• CEL
Proszę wyodrębnić dosłownie z tekstu o rozstaniu Natalii wszystko od słów „Rebound to czas” aż po słowa „wspólnie spędzonych latach.”.

• FRAGMENT TEKSTU
Rebound to czas lekcji o samej sobie. Nie tylko o potrzebach seksualnych, lecz także o tym, czego się chce od innych ludzi, związków, życia – opowiada trzydziestoletnia Natalia, która rozstała się z partnerem po dziesięciu wspólnie spędzonych latach.
Z Grzesiem byliśmy razem przez prawie 10 lat. Poznałam go jako dwudziestolatka, rozstaliśmy się, gdy zbliżałam się do trzydziestki. Nigdy nie wzięliśmy ślubu, ale mamy kilkuletnią córkę, zdarza nam się też razem pracować.
Rozstaliśmy się dwa lata temu. Wcześniej podjęliśmy kilka bezskutecznych prób ratowania relacji. Myśleliśmy nawet o otwarciu związku. On się tego bał. Potem niesłusznie oskarżył mnie o zdradę. – Ten jeden raz bym ci wybaczył – powiedział. Nasze potrzeby przestały się ze sobą zgrywać. Podczas gdy ja wciąż widziałam w nim partnera, a nie tylko ojca naszego dziecka, on wtłoczył mnie w rolę mamy. Póki karmiłam piersią, miałam mniejszą ochotę na seks. Ale szybko wróciłam do dawnej siebie, nie wychodząc z roli matki. A on tego nie zauważył. Chyba przestałam być dla niego atrakcyjna.

• FRAGMENT DANYCH
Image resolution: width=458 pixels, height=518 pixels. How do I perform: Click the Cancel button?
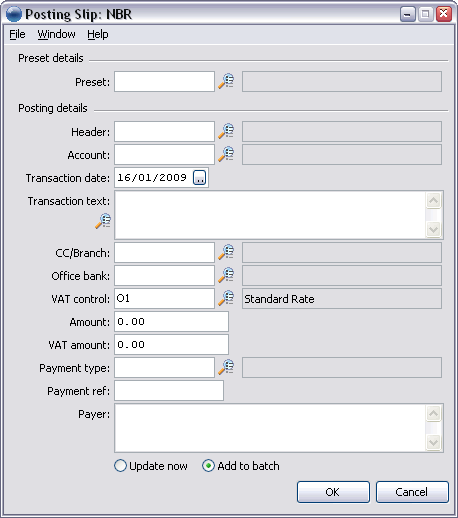pyautogui.click(x=412, y=492)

• ODPOWIEDŹ
Rebound to czas lekcji o samej sobie. Nie tylko o potrzebach seksualnych, lecz także o tym, czego się chce od innych ludzi, związków, życia – opowiada trzydziestoletnia Natalia, która rozstała się z partnerem po dziesięciu wspólnie spędzonych latach.